Gösterilen metin -
İslâm’ın ve peygamberlerin karşısında hep, İslâm’ın seyreltilmesini isteyenler ve bununla mücâdele edenler olmuştur. Fakat bu istek modernizm ile bambaşka ve çok yoğun bir hâle gelmiştir. Zîrâ modernizm ile mekân çok değişmiş, insan zihin, söylem ve eylem olarak çok değişmiştir. Modernizme meftûn, râm ve hayrân olanlar -ki buna müslümanlar da dâhildir- çeşitli yollarla ve etkili söylemlerle İslâm’ı seyreltmeye çalışmaktadırlar. Üstelik insanların çoğu da şeytanın, nefsin ve tâğutların etkisi, kuşatması ve baskısı nedeniyle bunu istediği için, özellikle sisteme göbeğinden bağlı olanlar tarafından vahye çok yoğun bir saldırı vardır ve bu nedenle mücâdele çok çetindir.

Senin görevin - İslâm'ın seyreltilmesi üzerine yukarıdaki metinden "İslâm’ın ve peygamberlerin" sözlerini içeren yerle açılıp "mücâdele çok çetindir." ile kapanan bölümü hiç değiştirmeden tekrarla.

Verilen öğeler -
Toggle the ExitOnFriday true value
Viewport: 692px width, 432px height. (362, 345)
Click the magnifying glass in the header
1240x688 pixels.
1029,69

Yanıt -
İslâm’ın ve peygamberlerin karşısında hep, İslâm’ın seyreltilmesini isteyenler ve bununla mücâdele edenler olmuştur. Fakat bu istek modernizm ile bambaşka ve çok yoğun bir hâle gelmiştir. Zîrâ modernizm ile mekân çok değişmiş, insan zihin, söylem ve eylem olarak çok değişmiştir. Modernizme meftûn, râm ve hayrân olanlar -ki buna müslümanlar da dâhildir- çeşitli yollarla ve etkili söylemlerle İslâm’ı seyreltmeye çalışmaktadırlar. Üstelik insanların çoğu da şeytanın, nefsin ve tâğutların etkisi, kuşatması ve baskısı nedeniyle bunu istediği için, özellikle sisteme göbeğinden bağlı olanlar tarafından vahye çok yoğun bir saldırı vardır ve bu nedenle mücâdele çok çetindir.